#### [Assignment]
In the data that follows, count each line holding the string "icon"; answer with the number only.

(Data records)
▼

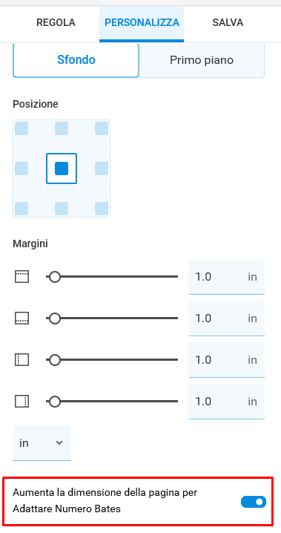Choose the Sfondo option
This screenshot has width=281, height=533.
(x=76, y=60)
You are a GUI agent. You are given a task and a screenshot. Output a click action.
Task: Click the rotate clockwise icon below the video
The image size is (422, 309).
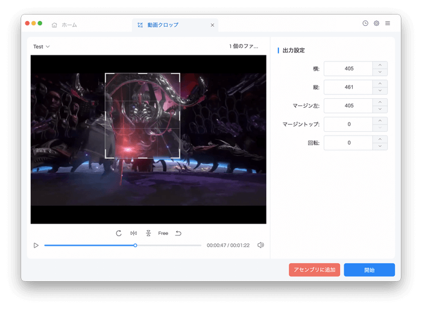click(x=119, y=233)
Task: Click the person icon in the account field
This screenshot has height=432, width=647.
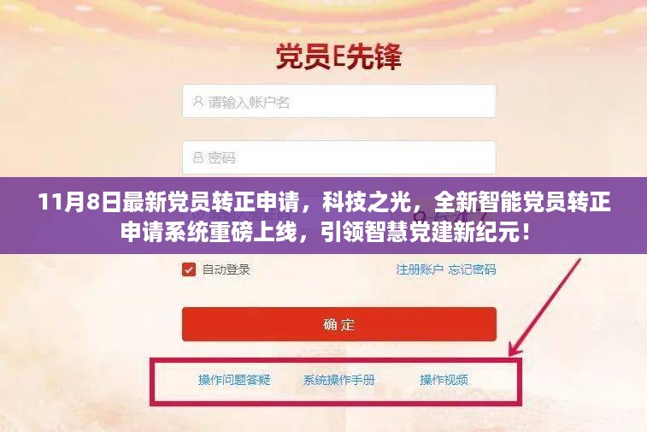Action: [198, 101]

▲

#### [Expected output]
2